I haven't written a book review since grade school, if you consider a book report to be the same thing. So while there may be better book reviewers out there than me, I can say with absolute certainty that they are not wearing my pants right now. So, I've got that going for me.


Paula Hawkins' debut novel The Girl on the Train occupies a similar space as Gillian Flynn's Gone Girl. In both, we move through the minds of multiple narrators who may or may not be lying, to us and/or to themselves. This ends up being very effective and is what pulls you forward into the story, despite the fact that the inciting incident doesn't rear its head for thirty or forty pages.

While there are three characters we focus on throughout the book, the first is arguably the main character: Rachel. She has been divorced for two years and is a serious alcoholic. She blames her drinking for her current state and for the end of her marriage. She's living with a friend, paying rent, and lost her job several months ago. Too ashamed to admit it to anyone, she continues to take the train into the city every day. 

The train stops regularly in the same place, behind some houses in a nice little town. From her vantage point on the train, Rachel watches a married couple go about their morning. She calls them Jess and Jason, though she doesn't have any idea what their real names are. She's constructed a perfect little life for them in her head. 

But it falls apart the morning Rachel sees Jess kissing another man on her back porch. And shortly after that, Jess goes missing entirely.

I won't say more for fear of spoiling what is genuinely a good story. Just know that we get multiple perspectives on the events, and everyone is much more connected than may first be apparent.

Honestly, I only have one gripe with the story, and we're tiptoeing around spoiler territory here for sure, so skip to the end if you'd rather not know ANYTHING.

SPOILER LINE


My only real problem with the story is the way the villain is presented at the end.
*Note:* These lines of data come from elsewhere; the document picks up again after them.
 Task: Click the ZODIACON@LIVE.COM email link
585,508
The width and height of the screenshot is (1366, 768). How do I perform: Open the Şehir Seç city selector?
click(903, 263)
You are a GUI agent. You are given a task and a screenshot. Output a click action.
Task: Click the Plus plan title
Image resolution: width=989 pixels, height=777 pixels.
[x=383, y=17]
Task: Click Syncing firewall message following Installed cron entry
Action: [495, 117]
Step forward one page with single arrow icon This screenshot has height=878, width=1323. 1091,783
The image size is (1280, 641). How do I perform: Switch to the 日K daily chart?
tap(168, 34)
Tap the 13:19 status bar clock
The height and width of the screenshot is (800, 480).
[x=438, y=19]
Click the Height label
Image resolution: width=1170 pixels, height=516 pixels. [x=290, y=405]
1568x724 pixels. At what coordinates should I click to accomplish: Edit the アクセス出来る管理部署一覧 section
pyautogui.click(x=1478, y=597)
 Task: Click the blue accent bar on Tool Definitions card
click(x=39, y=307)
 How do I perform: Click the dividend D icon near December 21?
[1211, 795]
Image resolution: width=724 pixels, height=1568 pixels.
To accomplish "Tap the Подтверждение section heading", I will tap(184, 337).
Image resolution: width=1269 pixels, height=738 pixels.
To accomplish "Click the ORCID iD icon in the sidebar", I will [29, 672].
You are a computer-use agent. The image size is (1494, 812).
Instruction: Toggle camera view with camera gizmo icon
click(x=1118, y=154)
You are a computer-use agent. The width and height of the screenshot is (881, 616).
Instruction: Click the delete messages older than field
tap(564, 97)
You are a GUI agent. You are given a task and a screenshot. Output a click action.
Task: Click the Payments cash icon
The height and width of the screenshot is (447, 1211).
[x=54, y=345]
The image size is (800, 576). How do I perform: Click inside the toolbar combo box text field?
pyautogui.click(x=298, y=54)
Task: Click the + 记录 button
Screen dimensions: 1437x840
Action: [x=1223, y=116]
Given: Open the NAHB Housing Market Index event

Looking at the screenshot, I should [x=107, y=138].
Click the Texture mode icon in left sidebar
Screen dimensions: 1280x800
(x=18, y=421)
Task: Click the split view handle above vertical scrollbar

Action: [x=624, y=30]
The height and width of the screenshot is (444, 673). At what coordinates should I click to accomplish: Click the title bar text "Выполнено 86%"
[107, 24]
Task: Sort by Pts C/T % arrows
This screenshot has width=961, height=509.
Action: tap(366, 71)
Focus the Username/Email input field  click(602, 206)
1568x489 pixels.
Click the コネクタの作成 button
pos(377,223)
I thought the twist leading up to the reveal was cool, and fairly well executed, but the behavior of the villain seems to become almost cartoonish in the end. I didn't feel like the book earned an over-the-top villain, and it would have been better to show this person as more conflicted, rather than outright evil and insane.


END SPOILER

Highly recommended if you're into Gone Girl and that sort of dark, psychological thriller. A well-constructed mystery with compelling characters. Three thumbs up.